The results were predictable. The "Supercommittee" limply admitted defeat Nov. 21 of last year. All the while, the clock ticked and the debt increased. The mandatory cuts now move into actuality but wait ... not until 2013! In the meantime, we incur more borrowing and more debt.

We now face another looming debt ceiling deadline and the background on this crazy financial scenario is a national election, a world dangerously in economic turmoil and a great nation bingeing and pauperizing itself on borrowed money.

We are playing a morally corrupt game on several counts. We are surcharging our children and future generations with our financial irresponsibility and hoping against hope that they will somehow be able to pay for it. We are indulging in financial brinksmanship in our House, Senate and executive branch and calling it "good leadership." We didn't elect these folks to fight one another. We elected them to engage one another and move the business of this nation forward. Justifying action, or lack thereof, by positing unyielding positions is amoral. Setting various components of our society against one another (rich/poor, worker/businessman, middle class/upper class, educated/uneducated) divides our citizenry and we are less a nation because of it. We are all in this together, and we have to solve it together. Advocacy groups, special interests and media must back down and put country and national purpose first. Leadership is in denial, and it is killing our nation today and for generations to come.

The well written "Moment of Truth" (Simpson-Bowles) used the following guiding principles and values.

"We all have a patriotic duty to make America better off tomorrow than it is today."

"Don't disrupt the fragile economic recovery."

"Cut and invest to promote economic growth and keep America competitive."

"Protect the truly disadvantaged."

"Cut spending we cannot afford — no exceptions."

"Demand productivity and effectiveness from Washington."

"Reform and simplify the tax code."

"Don't make promises we can't keep."

"The deficit problem is real and the solution will be painful."

"Keep America sound over the long run."

These guiding principles and values are like those any rational business, farm or ranch would posit or put into a strategic operating plan. Businesses routinely fire people and management teams who do not execute well or carry out plans. The citizens of America own the business. It's time to get our house in order.

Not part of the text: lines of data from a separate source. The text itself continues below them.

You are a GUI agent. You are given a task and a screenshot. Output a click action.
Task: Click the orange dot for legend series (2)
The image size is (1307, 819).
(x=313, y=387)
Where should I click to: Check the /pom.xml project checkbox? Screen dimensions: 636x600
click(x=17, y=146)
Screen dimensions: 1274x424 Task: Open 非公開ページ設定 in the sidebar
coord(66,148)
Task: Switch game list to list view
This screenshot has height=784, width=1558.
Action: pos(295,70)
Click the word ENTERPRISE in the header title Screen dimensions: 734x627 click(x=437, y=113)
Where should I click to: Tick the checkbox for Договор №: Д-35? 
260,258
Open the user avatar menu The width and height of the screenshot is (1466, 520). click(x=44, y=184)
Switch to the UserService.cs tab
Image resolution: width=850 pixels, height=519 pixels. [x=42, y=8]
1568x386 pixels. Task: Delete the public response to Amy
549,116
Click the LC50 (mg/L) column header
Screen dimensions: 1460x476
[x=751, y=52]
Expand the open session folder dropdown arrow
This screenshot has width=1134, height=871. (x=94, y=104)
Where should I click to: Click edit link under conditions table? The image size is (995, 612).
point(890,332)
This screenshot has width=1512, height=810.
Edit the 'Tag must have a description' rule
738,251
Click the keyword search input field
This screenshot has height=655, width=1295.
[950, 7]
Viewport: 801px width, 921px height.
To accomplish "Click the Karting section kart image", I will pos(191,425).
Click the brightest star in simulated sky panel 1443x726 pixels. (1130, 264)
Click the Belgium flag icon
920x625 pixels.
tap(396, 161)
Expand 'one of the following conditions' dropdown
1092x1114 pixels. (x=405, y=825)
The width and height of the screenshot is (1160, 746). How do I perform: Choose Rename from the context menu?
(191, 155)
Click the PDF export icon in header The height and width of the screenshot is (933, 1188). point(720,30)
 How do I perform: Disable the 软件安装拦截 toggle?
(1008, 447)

To Access the Simpson-Bowles Deficit Commission Report, simply google "The Report of the National Commission on Fiscal Responsibility and Reform — The Moment of Truth." The report is 66 pages in length and can be read in an hour. This is a must-read document for any interested, curious and committed citizen.

(Jim Roscoe is the owner of Roscoe Steel & Culvert Company, a Montana Corporation. Dennis McDonald, Montana rancher, is a past president of The Montana Cattlemen's Association, past chairman of the Montana Democratic Party and 2010 U.S. Congressional candidate.)